Work by acclaimed Canadian artist Michael Snow is featured in Corpus Collegium, a presentation of Sensorium: Centre for Digital Arts & Technology and the Open Media Lab at York University. Snow is a pioneering multi- and cross-disciplinary creator whose works in painting, sculpture, video, film, photography, holography, drawing, books and music have been seen around the world.
As part of his presentation for Corpous Collegium, Snow will screen his groundbreaking experimental film Corpus Callosum (2002), winner of the Independent/Experimental Film and Video Award from the Los Angeles Film Critics Association. The screening takes place today from 12 to 1:30pm in the Nat Taylor Cinema, N102 Ross Building on the Keele campus.
“The corpus callosum is a central region of tissue in the human brain that passes ‘messages’ between the two hemispheres. Corpus Callosum, the film (or tape, or projected light work) is constructed of, depicts, creates, examines, presents, consists of and is, ‘betweens’. Between beginning and ending, between ‘natural’ and ‘artificial’, between fiction and fact, between hearing and seeing, between 1956 and 2002. It’s a tragi-comedy of the cinematic variables,” says Snow.
Immediately following the screening, from 3:30 to 5pm, Snow will be in conversation with 3-D digital design pioneer Greg Hermanovic, co-founder of Derivative and Side Effects software, and special effects supervisor and performer in Corpus Callosum.
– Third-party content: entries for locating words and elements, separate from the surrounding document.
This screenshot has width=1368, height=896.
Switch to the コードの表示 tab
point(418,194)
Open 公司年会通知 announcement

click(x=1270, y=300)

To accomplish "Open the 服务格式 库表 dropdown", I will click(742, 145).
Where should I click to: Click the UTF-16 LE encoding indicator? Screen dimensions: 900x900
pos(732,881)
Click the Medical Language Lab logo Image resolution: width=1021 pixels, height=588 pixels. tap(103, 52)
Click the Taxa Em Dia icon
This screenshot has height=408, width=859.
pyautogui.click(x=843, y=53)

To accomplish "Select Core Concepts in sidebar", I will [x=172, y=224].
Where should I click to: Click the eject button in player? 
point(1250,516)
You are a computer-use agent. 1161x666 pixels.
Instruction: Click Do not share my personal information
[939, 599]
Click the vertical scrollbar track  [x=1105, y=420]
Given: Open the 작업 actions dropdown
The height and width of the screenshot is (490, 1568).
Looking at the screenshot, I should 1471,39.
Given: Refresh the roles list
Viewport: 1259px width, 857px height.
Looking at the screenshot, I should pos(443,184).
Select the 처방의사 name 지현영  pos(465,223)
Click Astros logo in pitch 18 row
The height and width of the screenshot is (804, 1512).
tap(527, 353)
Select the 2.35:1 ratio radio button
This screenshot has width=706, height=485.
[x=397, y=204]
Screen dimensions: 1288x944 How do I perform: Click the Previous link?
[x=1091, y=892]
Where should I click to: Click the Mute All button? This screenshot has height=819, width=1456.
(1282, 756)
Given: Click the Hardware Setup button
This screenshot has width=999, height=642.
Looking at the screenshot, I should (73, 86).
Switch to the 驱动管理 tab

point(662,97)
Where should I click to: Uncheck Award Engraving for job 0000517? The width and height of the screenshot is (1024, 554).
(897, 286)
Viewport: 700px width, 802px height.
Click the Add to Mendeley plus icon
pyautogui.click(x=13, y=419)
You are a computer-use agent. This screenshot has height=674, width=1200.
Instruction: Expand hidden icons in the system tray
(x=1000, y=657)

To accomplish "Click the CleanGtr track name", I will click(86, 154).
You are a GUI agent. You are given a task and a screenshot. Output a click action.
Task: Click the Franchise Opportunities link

Their dialogue will be moderated by York visual arts Professor Nell Tenhaaf.
A reception will follow, all are welcome to attend.
Sensorium is a research centre based in the Faculty of Fine Arts at York University that supports cross-disciplinary work in application and content creation, artistic and scientific inquiry, policy development and critical discourse in digital media arts. The Open Media Lab in York’s Graduate Program in Film features symposia, guest speakers and presentations. It provides an informal venue for doctoral candidates and faculty members to explore the rich interface between research and creation.